At this point, I handed Francesca one of our textbooks on reasoning, but she handed it right back. She didn't like textbooks-too dry. She'd had enough of them in the past.
What she was asking for was a pleasing, leisurely reading experience that would walk her through the subject. Her hope was to pick up useful background-possibly some kind of orientation or "logical literacy" that could serve as a guide, especially in those critical situations that called for stand-up thinking. "But, no rules, no formulas, no diagrams, and please, no exercises!"
Was there such a book? Somewhat abashedly, I confessed I knew of none.
She was surprised. With all the books on how to feel better, weren't there any on how to think better? Doesn't thinking better also mean feeling better, especially about yourself? You explain better, convince better, succeed better-even appeal better as a woman or man.
"For God's sake, write one!" she said impatiently. "We can all use it."
As the disappointed young woman thanked me and left my office, she had no inkling of the impact her visit would have.
Minutes later, while driving home, her urgent mandate rang in my ears and I began to fashion a few of my own thoughts on reasoning as a subject for the general reader.

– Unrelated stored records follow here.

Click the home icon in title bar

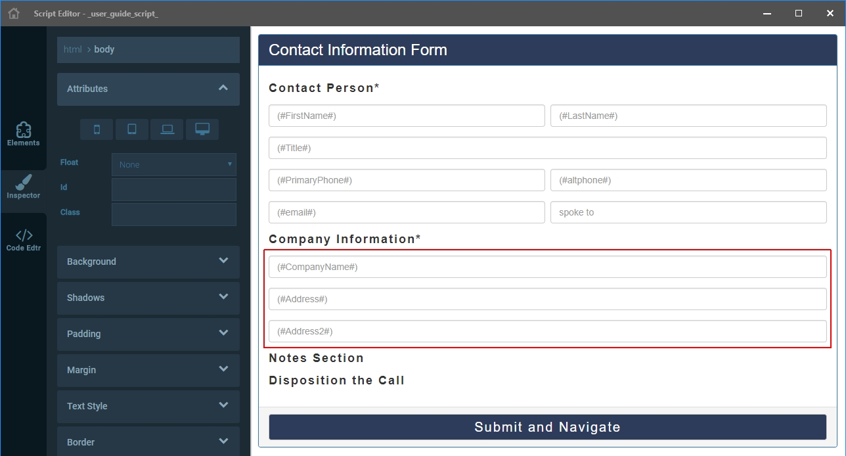[14, 13]
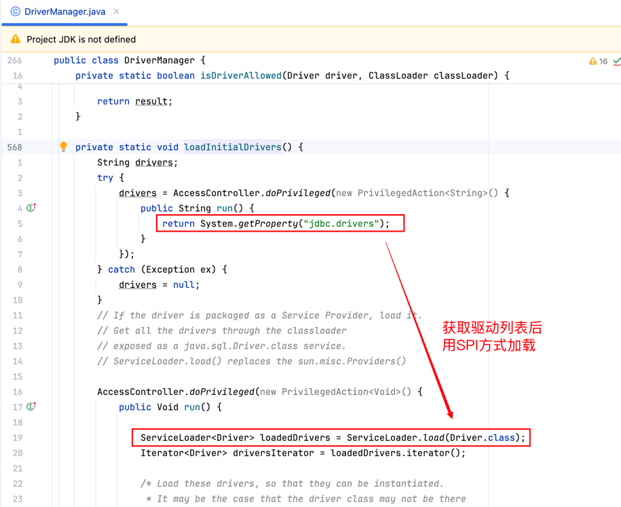621x507 pixels.
Task: Click line number 568 in the gutter
Action: [15, 147]
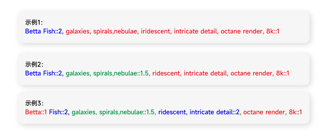This screenshot has height=133, width=327.
Task: Click blue 'Fish::2' in example 3
Action: 59,112
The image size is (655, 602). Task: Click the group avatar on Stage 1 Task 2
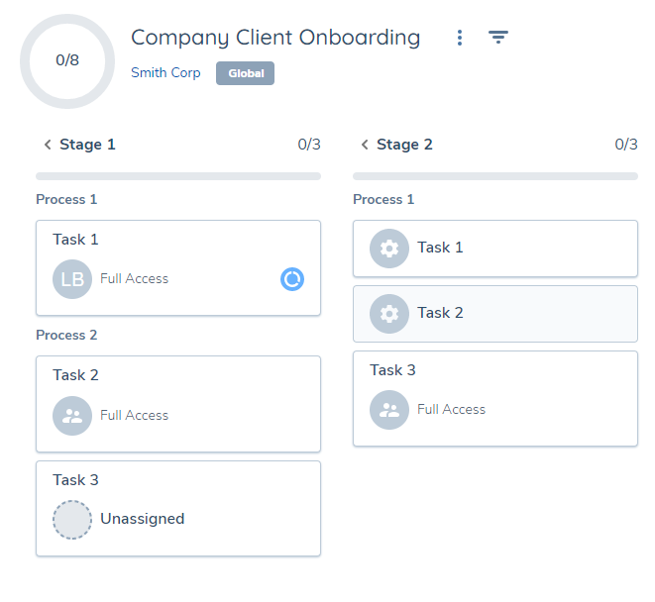[72, 416]
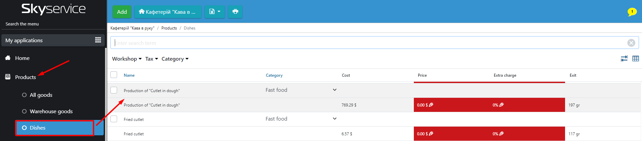Select All goods in sidebar
This screenshot has height=141, width=642.
click(x=41, y=95)
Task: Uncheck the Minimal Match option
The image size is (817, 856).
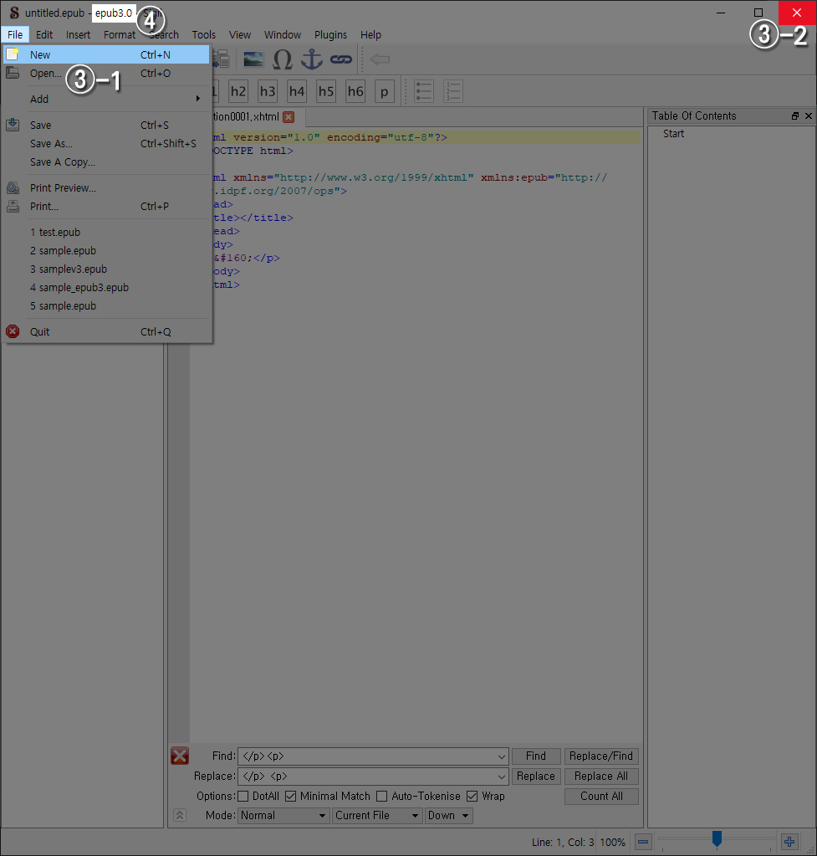Action: 291,796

Our three children were home for spring break and dinner talk that evening was a treat. The sentiment was unanimous. Wouldn't it be great to have something warm and engaging enough to hold any reader-something conversational and absolutely nonacademic, yet entirely true to the subject? "Really, Dad, all communicators could use it-students, parents, business managers. Even those of us in relationships."
I finally decided to start writing after I failed to find any book of the sort we had discussed. Store shelves that were brimming with tomes for putting us in touch with our feelings had nothing for putting us in touch with our thinking.
This book is a modest contribution toward filling that gap. Its aim is to acquaint the reader with those simple but hidden features of reasoning that make it the most empowering of human activities. I have attempted to offer a plain-language reading experience about cogent everyday thinking in real everyday contexts. To this effect, the examples in the discussion have been culled largely from the news, entertainment, friends, and personal experiences. The idea throughout has been to highlight the points of logic in the kind of everyday situations we can all relate to. Some of our examples therefore should and will ring very familiar to you.
The two payoffs of our reading journey are (1) an intimate, inside look at a most timely subject that-amazingly enoughhas been kept under academic wraps since the beginning of educational time and (2) a raised logical consciousness that can serve as the lifelong guide to better reasoning.